April 7, 2016: Blaming the flu, Prince cancels two concerts in Atlanta. Meanwhile, Dr. Michael T. Schulenberg, a Twin Cities family practitioner treating Prince to help him withdraw from his opioid addiction, sees him on this date.
April 14: Prince returns to Atlanta and performs two concerts.
April 15: On the flight home, Prince's private plane makes an emergency landing in Moline, Ill., about 1:15 a.m. after Prince passes out. Kirk Johnson, a close friend and longtime associate, carries an unconscious Prince from the plane. Emergency responders administer Narcan, an opioid antidote, and take him to the hospital. He does not stay and returns to Minneapolis that morning. He admits taking painkillers, according to search warrants.

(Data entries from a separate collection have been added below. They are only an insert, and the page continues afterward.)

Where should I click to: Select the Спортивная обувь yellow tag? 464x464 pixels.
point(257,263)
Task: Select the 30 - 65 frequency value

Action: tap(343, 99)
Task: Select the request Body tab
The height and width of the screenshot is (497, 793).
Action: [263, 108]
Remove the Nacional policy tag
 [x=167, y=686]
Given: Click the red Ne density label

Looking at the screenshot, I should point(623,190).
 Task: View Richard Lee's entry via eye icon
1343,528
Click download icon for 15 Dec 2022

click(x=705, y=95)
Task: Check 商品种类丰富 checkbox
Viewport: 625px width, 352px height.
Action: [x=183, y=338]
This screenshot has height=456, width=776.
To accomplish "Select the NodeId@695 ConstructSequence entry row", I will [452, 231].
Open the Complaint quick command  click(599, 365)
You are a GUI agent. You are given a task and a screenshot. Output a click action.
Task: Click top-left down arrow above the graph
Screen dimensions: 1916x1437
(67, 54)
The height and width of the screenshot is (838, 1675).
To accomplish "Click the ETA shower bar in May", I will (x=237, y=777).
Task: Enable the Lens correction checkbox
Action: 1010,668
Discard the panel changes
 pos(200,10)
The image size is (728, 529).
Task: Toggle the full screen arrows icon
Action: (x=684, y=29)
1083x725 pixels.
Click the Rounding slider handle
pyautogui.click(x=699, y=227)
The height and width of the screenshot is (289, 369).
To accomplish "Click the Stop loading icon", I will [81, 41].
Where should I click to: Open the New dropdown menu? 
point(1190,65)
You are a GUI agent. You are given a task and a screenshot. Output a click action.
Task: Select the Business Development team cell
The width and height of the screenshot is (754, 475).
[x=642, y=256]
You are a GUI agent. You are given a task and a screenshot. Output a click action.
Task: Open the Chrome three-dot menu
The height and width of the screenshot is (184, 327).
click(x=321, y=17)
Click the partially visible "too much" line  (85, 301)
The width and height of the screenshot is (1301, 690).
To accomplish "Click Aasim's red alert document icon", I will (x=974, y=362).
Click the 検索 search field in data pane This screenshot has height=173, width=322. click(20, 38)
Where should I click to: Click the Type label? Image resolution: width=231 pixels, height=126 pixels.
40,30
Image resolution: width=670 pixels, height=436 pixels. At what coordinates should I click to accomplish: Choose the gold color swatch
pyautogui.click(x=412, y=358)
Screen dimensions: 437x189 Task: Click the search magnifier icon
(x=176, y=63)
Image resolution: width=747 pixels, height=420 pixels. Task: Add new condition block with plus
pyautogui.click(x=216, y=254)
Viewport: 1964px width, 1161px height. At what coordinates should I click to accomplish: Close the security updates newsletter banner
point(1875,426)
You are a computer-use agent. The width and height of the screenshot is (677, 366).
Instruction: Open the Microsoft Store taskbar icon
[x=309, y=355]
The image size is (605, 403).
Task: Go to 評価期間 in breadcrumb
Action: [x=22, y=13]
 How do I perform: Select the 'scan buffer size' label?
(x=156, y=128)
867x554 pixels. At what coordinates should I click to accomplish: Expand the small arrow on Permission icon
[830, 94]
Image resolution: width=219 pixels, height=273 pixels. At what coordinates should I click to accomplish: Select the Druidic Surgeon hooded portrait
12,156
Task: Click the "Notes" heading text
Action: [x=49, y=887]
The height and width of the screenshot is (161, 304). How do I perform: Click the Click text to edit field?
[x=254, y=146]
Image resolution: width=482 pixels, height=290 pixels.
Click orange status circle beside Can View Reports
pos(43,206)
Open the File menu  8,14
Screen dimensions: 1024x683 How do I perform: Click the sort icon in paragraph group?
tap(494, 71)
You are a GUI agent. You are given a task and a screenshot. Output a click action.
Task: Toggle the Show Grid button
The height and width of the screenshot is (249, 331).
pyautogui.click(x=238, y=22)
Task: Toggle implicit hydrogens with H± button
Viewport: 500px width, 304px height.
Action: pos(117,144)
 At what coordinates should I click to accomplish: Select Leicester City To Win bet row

April 16: Prince invites guests to a dance party at Paisley Park and plays "Chopsticks" on his new purple piano.
April 19: Prince attends concert at the Dakota, the last time he is seen in public.
April 20: Schulenberg treats Prince again. That night, a Prince representative in California contacts Dr. Howard Kornfeld, a California addiction specialist, and asks him to intervene to get Prince off prescription painkillers. Kornfeld sends his son, Andrew, to Minnesota.
April 21: Shortly after arriving at Paisley Park about 9:30 a.m., Andrew Kornfeld and two Prince staffers find Prince's body in an elevator. Kornfeld calls 911 at 9:43 a.m. Emergency responders arrive, pronounce him dead at 10:07 a.m. Schulenberg, there to deliver test results to Prince, tells an investigator that he had prescribed oxycodone to be filled at a pharmacy. He says he wrote the prescription in Johnson's name to protect Prince's privacy.
Several hours after Prince's body is found, investigators obtain a search warrant and search Paisley Park, obtaining dozens of pills.
April 23: Prince is cremated and a private service is held at Paisley Park.
June 2: The Midwest Medical Examiner's Office says Prince died from an accidental, self-administered overdose of fentanyl.
August: Pills marked as hydrocodone that were seized from Paisley Park are found to contain fentanyl, indicating they are counterfeits. Investigators find no prescriptions for fentanyl in Prince's name.
April 17, 2017: Carver County authorities unseal 11 search warrant affidavits related to the death investigation. Nothing is found to confirm the source of the fentanyl that killed him.
April 19, 2018: Carver County Attorney Mark Metz closes the two-year death investigation without filing criminal charges. Metz says county, state and federal investigators were unable to develop "credible evidence" documenting the source of the fentanyl that killed Prince, who likely believed he was taking a prescription painkiller. The pills Prince took were counterfeit Vicodin. The U.S. Attorney's Office says it has no evidence of a federal crime. It does, however, announce a civil settlement with Schulenberg, who admitted to prescribing Percocet to Kirk Johnson knowing that it was in fact intended for Prince.